## RECORDS TO PROCESS
_ _ _ _
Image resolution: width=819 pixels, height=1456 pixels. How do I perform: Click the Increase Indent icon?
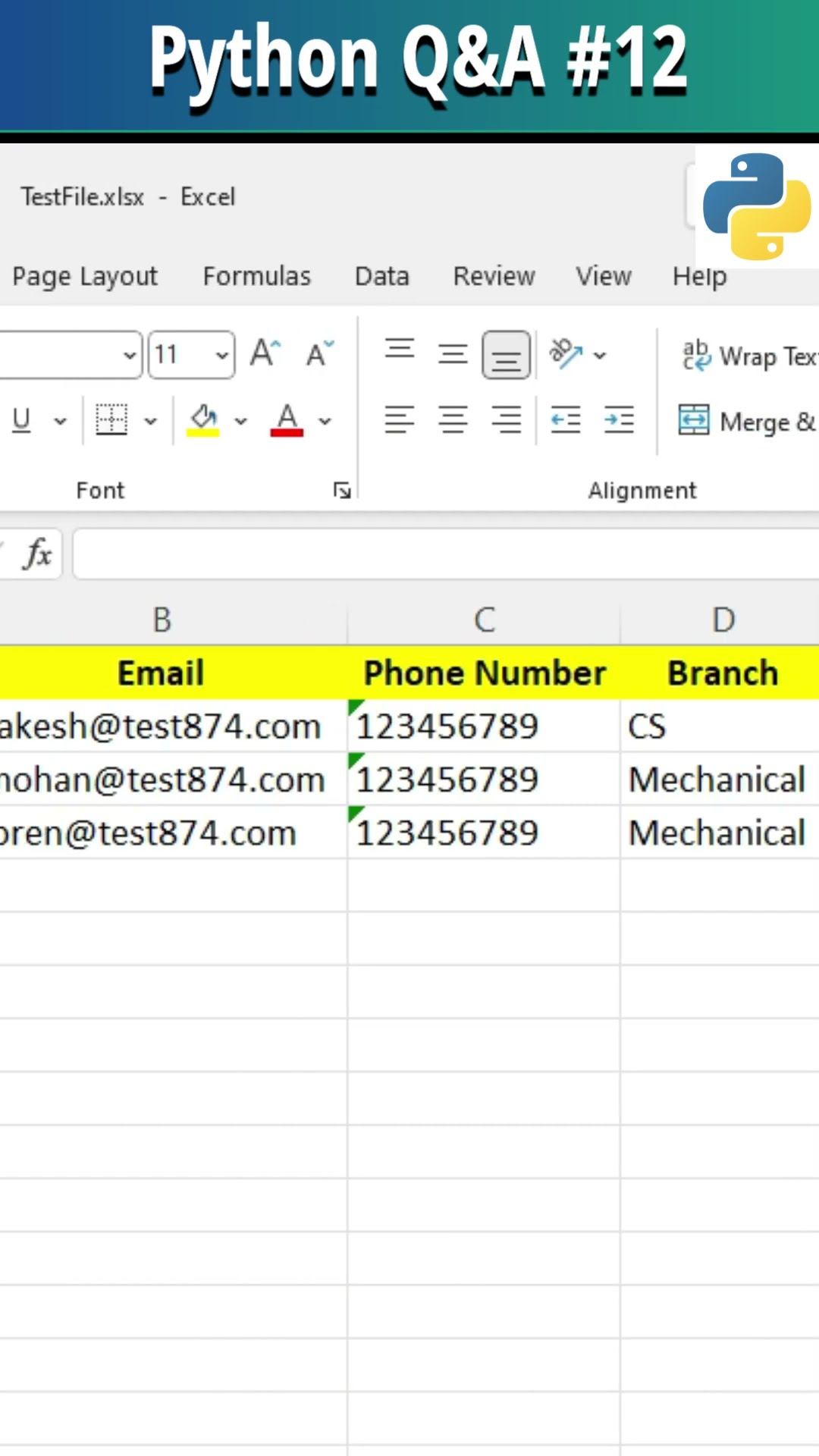point(619,419)
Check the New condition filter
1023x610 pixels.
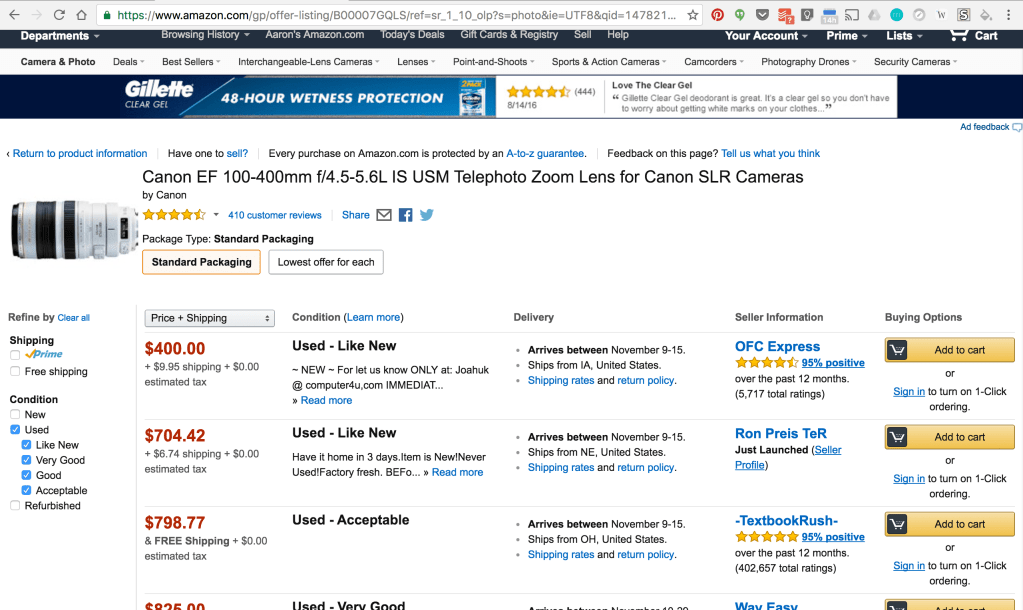pyautogui.click(x=15, y=415)
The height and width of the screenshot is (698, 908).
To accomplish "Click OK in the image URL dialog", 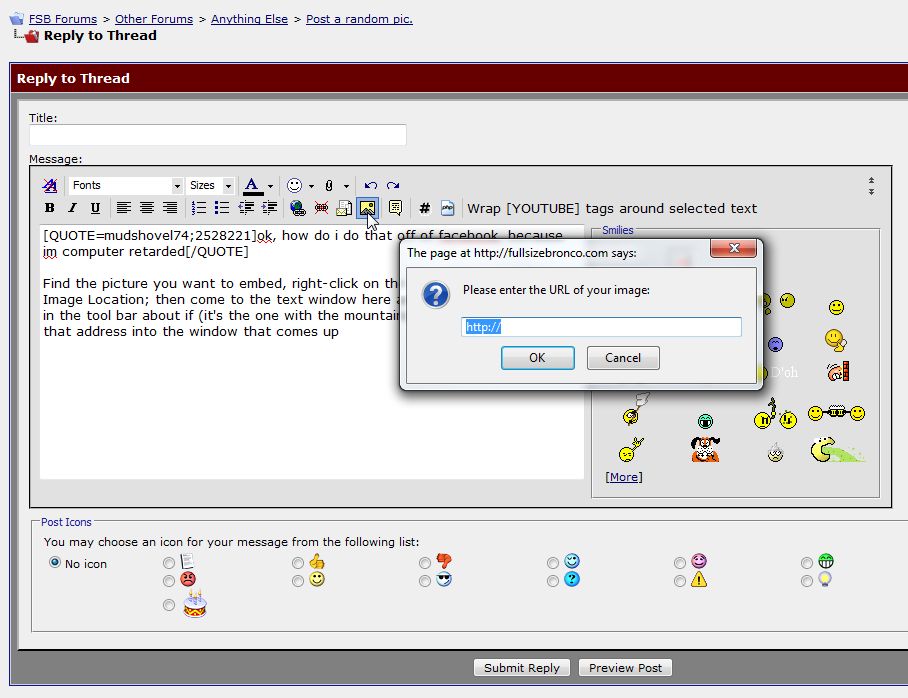I will (537, 358).
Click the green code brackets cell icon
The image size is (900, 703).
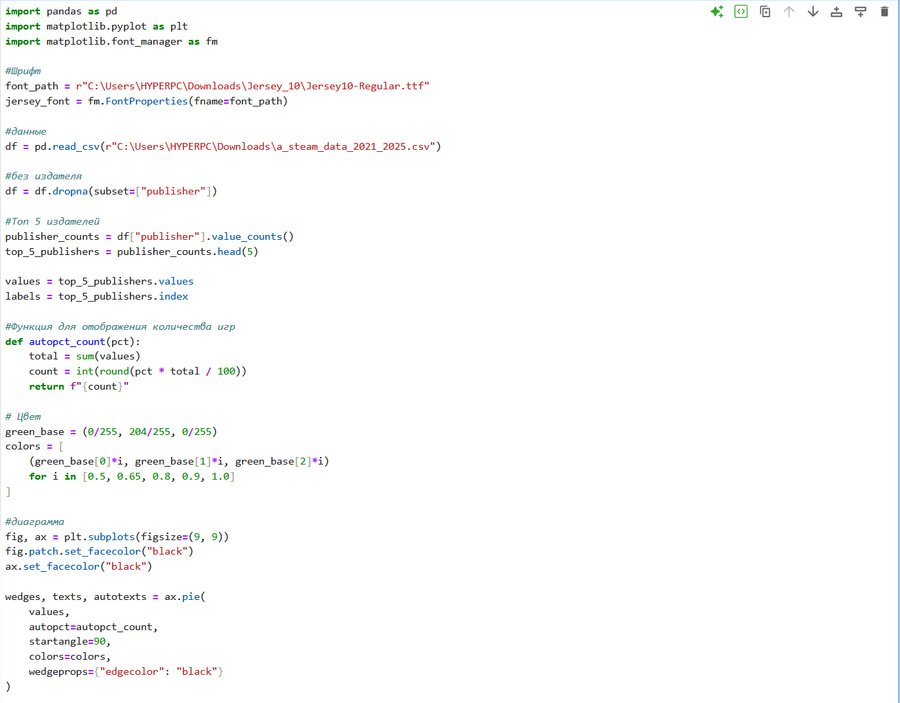[741, 12]
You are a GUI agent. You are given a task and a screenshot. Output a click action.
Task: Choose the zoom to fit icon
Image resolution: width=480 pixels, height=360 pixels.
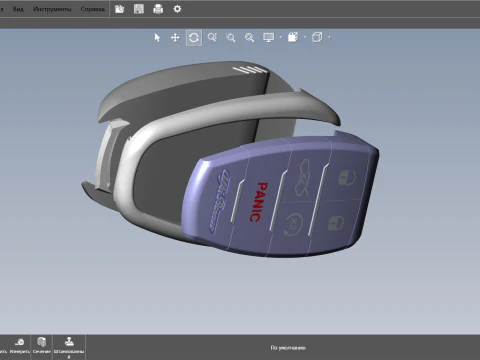pyautogui.click(x=231, y=38)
_ _ _ _
## ACTION ITEM
Return the lines exactly, from the one containing "Click the green code brackets cell icon" through the last line above, including both ends and excluding every picture.

## ANSWER SPACE
Click the green code brackets cell icon
The image size is (900, 703).
[741, 12]
You are a GUI agent. You are given a task and a screenshot. Output a click action.
Task: Choose the zoom to fit icon
Image resolution: width=480 pixels, height=360 pixels.
pyautogui.click(x=231, y=38)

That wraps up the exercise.